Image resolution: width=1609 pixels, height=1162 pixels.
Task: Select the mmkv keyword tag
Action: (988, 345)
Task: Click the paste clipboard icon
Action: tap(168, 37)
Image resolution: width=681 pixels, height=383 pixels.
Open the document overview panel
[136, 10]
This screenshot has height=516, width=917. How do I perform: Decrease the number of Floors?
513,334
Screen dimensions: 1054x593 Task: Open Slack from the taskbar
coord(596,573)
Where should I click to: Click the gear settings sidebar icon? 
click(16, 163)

===

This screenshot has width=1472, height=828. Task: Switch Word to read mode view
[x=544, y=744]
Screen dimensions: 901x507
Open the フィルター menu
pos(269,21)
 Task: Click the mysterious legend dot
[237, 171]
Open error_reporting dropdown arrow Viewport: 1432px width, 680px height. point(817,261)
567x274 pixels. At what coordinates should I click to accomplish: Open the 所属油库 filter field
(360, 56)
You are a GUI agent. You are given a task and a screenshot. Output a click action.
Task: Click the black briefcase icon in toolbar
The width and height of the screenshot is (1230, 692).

===

From the material above, set down exactly the lines starting at the one with "You are a GUI" and ending at the one with "The width and", end lines included.

◆ WRITTEN RESPONSE:
You are a GUI agent. You are given a task and a screenshot. Output a click action.
Task: Click the black briefcase icon in toolbar
The width and height of the screenshot is (1230, 692).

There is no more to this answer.